Théâtre

Avis de Tempête à La Folie Théâtre

06 septembre 2010 | PAR La Rédaction

Par Marie Haddad

Lorsque Marie Paule Guillet et Etienne Guichard revisitent Shakespeare, un vent de folie souffle sur la scène de La Folie Théâtre du 2 septembre au 31 octobre. Si les personnages sont nombreux, les comédiens, eux, sont au nombre de deux. Dans la dernière pièce de son œuvre, le bon vieux William n’omet aucun ingrédient: luttes de pouvoir, forces occultes, amours naissantes, burlesque. Beaucoup de bruit pour une vengeance en six temps.

Prospéro, duc de Milan, voit toute sa prospérité à l’eau lorsque qu’il se fait larguer en pleine mer, lui et sa fille en bas âge Miranda, par son traître de frère Antonio. Le père et sa fille échouent alors sur une île peuplée par quelques chimères.
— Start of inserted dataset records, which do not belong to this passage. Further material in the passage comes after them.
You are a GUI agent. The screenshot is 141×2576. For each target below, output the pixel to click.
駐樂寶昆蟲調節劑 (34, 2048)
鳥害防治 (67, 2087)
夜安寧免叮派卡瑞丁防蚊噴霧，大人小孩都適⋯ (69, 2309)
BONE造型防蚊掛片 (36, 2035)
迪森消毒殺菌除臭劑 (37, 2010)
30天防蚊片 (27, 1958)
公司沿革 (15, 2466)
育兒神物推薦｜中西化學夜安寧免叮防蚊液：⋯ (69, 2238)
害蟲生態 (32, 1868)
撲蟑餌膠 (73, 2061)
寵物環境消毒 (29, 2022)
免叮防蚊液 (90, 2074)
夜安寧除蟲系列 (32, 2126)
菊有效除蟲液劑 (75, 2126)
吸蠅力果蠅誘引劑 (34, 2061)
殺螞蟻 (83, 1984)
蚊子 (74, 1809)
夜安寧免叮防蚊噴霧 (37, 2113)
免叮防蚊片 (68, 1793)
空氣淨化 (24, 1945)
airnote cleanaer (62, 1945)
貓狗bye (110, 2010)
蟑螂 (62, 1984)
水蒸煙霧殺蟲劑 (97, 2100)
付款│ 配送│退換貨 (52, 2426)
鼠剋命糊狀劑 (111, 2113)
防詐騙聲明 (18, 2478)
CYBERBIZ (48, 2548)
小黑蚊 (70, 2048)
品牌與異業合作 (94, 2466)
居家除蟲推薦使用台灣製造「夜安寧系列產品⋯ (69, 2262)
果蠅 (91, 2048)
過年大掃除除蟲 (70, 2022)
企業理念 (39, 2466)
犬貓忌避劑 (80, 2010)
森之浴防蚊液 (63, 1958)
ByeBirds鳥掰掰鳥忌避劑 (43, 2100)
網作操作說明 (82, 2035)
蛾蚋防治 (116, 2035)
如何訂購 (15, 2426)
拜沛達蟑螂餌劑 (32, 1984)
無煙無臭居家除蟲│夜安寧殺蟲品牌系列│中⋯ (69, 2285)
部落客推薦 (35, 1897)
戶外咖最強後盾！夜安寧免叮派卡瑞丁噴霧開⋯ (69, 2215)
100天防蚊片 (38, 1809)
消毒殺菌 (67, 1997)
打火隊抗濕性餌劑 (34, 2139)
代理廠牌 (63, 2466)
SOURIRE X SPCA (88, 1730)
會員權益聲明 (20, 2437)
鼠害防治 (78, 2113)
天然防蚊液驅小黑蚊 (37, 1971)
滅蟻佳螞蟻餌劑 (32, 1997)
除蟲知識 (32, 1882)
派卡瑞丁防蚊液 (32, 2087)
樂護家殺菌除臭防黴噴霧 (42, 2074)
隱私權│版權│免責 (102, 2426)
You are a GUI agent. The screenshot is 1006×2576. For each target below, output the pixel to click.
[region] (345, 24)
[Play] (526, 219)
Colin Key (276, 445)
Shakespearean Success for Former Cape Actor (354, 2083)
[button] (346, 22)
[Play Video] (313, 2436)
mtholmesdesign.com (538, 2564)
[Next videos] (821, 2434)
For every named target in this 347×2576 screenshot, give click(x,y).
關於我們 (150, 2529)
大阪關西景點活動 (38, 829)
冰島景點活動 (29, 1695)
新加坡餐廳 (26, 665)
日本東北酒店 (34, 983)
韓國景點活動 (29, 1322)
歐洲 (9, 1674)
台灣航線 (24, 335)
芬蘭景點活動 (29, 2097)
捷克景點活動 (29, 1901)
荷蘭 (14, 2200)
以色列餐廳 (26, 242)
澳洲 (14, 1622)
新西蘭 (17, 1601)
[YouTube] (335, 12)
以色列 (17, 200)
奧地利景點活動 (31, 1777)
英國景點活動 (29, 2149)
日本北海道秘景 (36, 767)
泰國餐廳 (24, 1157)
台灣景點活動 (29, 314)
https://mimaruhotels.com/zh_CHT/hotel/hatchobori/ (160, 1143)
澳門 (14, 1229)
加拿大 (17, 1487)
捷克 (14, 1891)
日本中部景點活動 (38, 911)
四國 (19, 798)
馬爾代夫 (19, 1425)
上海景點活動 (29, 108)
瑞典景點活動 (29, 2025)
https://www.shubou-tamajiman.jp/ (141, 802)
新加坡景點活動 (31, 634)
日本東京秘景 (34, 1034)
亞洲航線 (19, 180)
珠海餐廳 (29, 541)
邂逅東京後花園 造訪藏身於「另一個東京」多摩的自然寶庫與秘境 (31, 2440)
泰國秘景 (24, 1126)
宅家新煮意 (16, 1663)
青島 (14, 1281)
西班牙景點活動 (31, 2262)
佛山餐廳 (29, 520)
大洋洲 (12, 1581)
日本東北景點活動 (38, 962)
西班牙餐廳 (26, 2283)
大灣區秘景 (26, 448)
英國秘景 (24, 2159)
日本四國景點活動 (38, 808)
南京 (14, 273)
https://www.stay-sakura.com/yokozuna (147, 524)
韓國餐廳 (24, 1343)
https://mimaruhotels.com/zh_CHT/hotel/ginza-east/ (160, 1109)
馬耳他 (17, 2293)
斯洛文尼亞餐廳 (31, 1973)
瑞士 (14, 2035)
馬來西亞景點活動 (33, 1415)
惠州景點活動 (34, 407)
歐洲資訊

Ariel, esprit de l’air, aide Prospéro à mettre en place sa vengeance en échange de sa liberté. Caliban, fils d’une puissante sorcière, est asservi par Prospéro qui commande aux forces mystiques grâce à ses livres. L’occasion rêvée de punir ses ennemis se présente douze ans plus tard, lorsqu’un navire passe tout près de l’île perdue, avec à son bord les auteurs de la machination.

Dans cette adaptation, Prospéro et Ariel sont omniprésents. Pour livrer l’histoire au public, ils se retrouvent tour à tour à camper le rôle des autres personnages. Ariel exécute une tendre caricature des êtres chers de son maître. Miranda devenue grande, niaise et pleine de sensiblerie, laisse place à l’ivrogne de Gonzalo, ou à Sébastien, frère du roi de Naples. Quant à Prospéro, il endosse les rôles de ceux qui l’ont trahi et sur qui il fait s’abattre sa colère. Il vit la tempête qu’il déchaîne à travers ses victimes et passe de l’un à l’autre dans un jeu presque schizophrénique. La mise en abîme met en place un véritable théâtre dans le théâtre, avec des marionnettes tantôt comiques tantôt pathétiques.

La succession de personnages est d’autant plus forte et troublante qu’elle repose principalement sur le jeu des deux comédiens. Les costumes restent les mêmes pour garder Ariel et Prospéro présents sur scène. On joue sur l’ambivalence des accessoires comme sur les modulations de voix ou d’attitude. Une même cape portée différemment par un roi et un bouffon servira aussi de toile de fond à des projections vidéo. On admire le clin d’œil à l’écriture de Shakespeare qui fait se croiser les registres et passe de l’un à l’autre sans transition. Et si le jeu des acteurs est assez « nu » dans la mise en scène, la magie noire elle, envahit l’espace. Projections au mur ou sur cape, les acteurs sont partout à la fois pour donner corps et âme à cette Tempête.

Le spectateur est immanquablement emporté dans l’œil du cyclone, mais lutte parfois contre les éléments pour ne pas perdre le fil des personnages. On rit, et on apprécie le texte grâce à la mesure des artifices.

De la magie, du bruit, et de la fureur. Rideau.

Adapté, mis en scène et joué par Marie Paule Guillet et Etienne Guichard. Du 2 septembre au 31 octobre 2010 à La Folie Théâtre – 6, rue de la Folie Méricourt – 75011 Paris, métro Saint-Ambroise (ligne 9). Du jeudi au samedi à 19h et les dimanches à 15h. TARIFS: plein 20€, réduit 15€.